[Stored data entries]
○ ○ ○ ○ ○

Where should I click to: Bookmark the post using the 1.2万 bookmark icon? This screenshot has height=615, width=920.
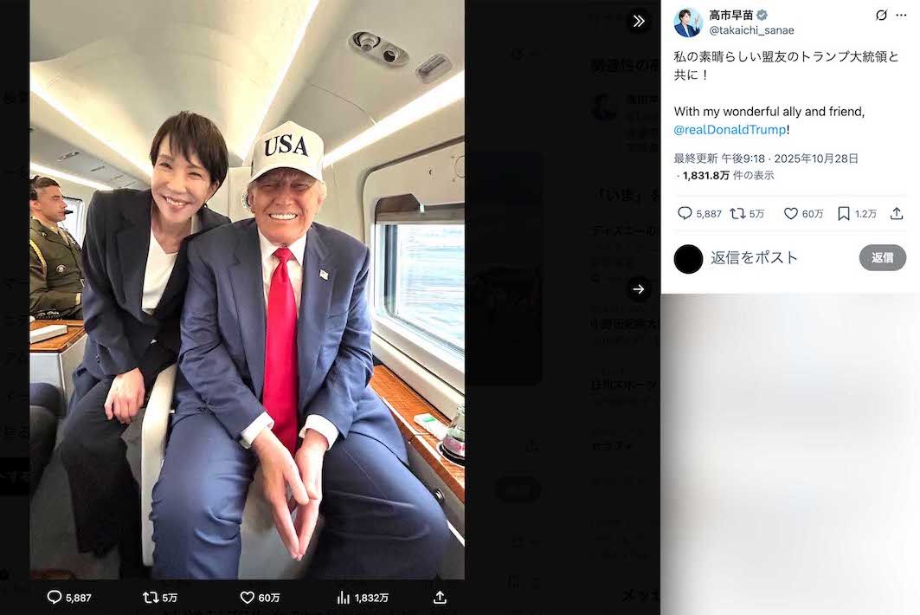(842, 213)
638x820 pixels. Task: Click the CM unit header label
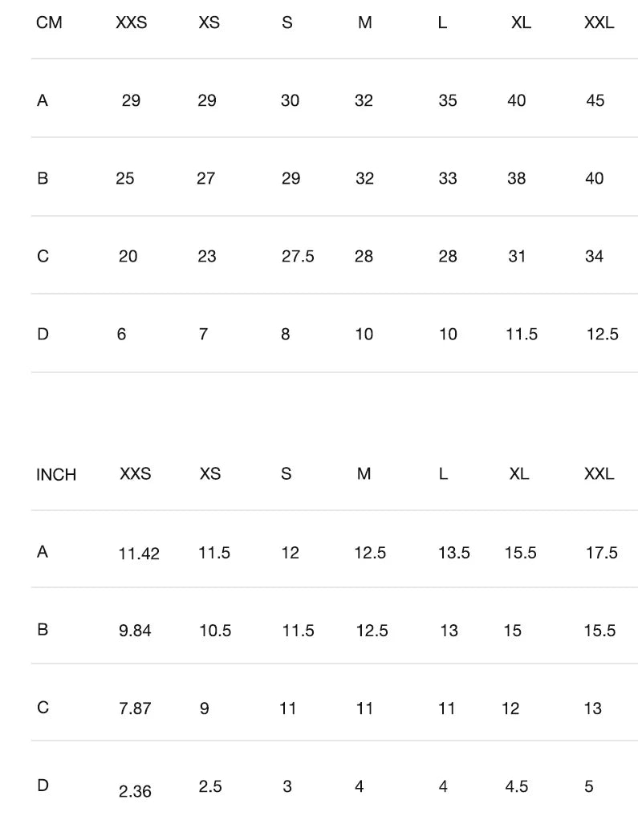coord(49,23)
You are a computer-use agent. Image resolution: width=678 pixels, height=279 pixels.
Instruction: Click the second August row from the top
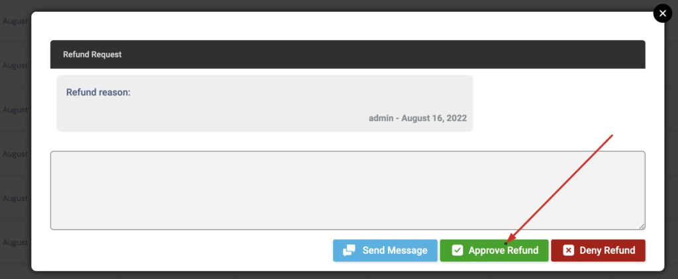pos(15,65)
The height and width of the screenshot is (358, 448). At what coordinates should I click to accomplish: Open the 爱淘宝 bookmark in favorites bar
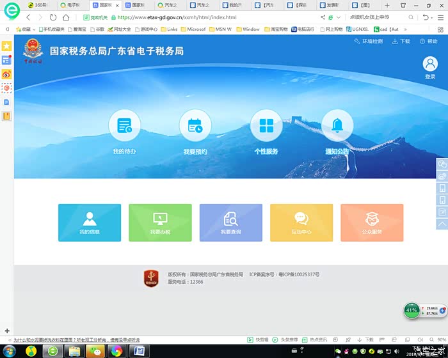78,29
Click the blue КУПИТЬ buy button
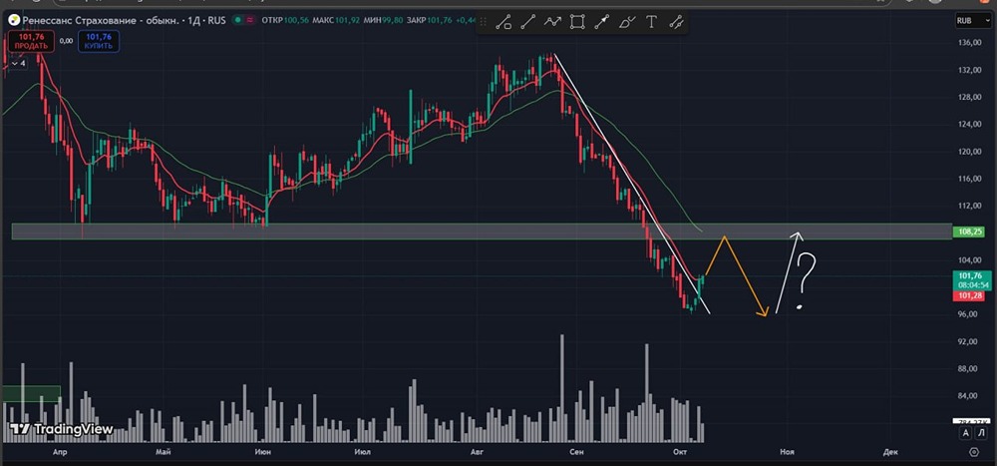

○ ○ ○ ○ ○

→ **What you should do**
Leave the pictures out. Transcribe exactly the lines from the one with "The height and" through the end of the records.

→ **Response area**
The height and width of the screenshot is (358, 448). At what coordinates should I click to accomplish: Open the 爱淘宝 bookmark in favorites bar
78,29
Click the blue КУПИТЬ buy button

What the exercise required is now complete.